When I first mounted my old traveler, I needed to mount it on something that would conform to the seats and I used three pieces of Teak to do that. I mocked up a design out of cheap pine first, just to see how it was going to look. Teak is too expensive it experiment as you may know. I made up two mounts using patterns that I had scribed to copy the curves on the seats. The mounts are flat on the top to accept the 60" Teak board in which the track was to be attached to with 1/4"X3" bolts and nuts. I used four long 5/16" bolts, two on each side, to mount the Traveler to the seats on both sides with plywood back up plates in the cabin. The bolt heads; I carefully countersunk into the Teak using a miniature chisel set so that the track lays flat on the Teak over these bolts. Any of the smaller bolts and nuts that interfered with the placement of these three pieces of Teak, I countersunk in order to get these boards to fit snug without gaps. I just did what I had to do as the situation dictated, and it came out satisfactory.
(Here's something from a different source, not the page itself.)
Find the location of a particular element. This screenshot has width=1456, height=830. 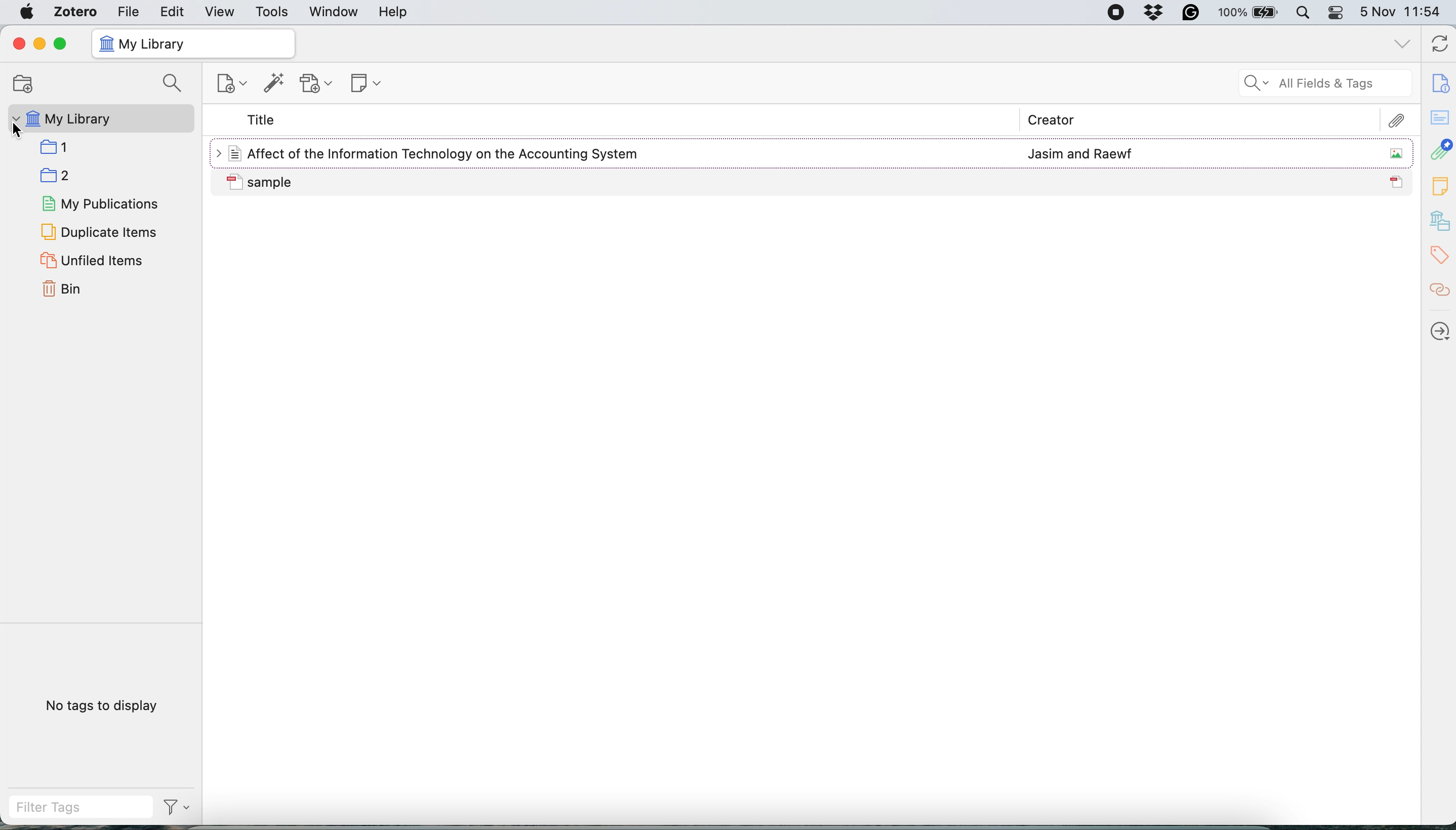

my library is located at coordinates (61, 122).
You may want to use something other than Teak. I've been using Trex on my boat lately. I replaced a 1" Teak board under my mast tabernacle with Trex. I've also been using PVC Foam Board. I built an extrusion for my mast out this stuff and I like it. It can be glued with PVC cement. There is no limit to what can be done on a boat with these materials.
As for the triangular plate; I had it removed from my backstay years ago by the owner of Rig-Rite in Warwick RI. He made the suggestion of installing a used Johnson Handy-Lock that he had laying around in the shop and moving the open turnbuck up over it on the back stay. This worked out great for me as I was doing a lot of trailering with this boat every week at my favorite ramps.
The Handy Lock allows me to throw slack into the forestay in order to remove it to let the mast down. The other stays are left untouched.
The open turnbuckle allows me to remove the backstay through the hole in the mast head each fall when I put my boat up for the season.
Today I no longer trailer my boat save going to and from the YC on the Taunton River. In fact, I just brought my boat home last Sunday to do some work on it at the house. Hopefully I'll get my work finished and bring it back.
I'm still using a press button quick pin on my forestay which has a CDI Roller Furler on it.
As for that triangular plate that I had removed from my back stay? I had my son weld it to the end of a Gin Pole that he made up for me several years ago. "Waste not want not"- is what I always say.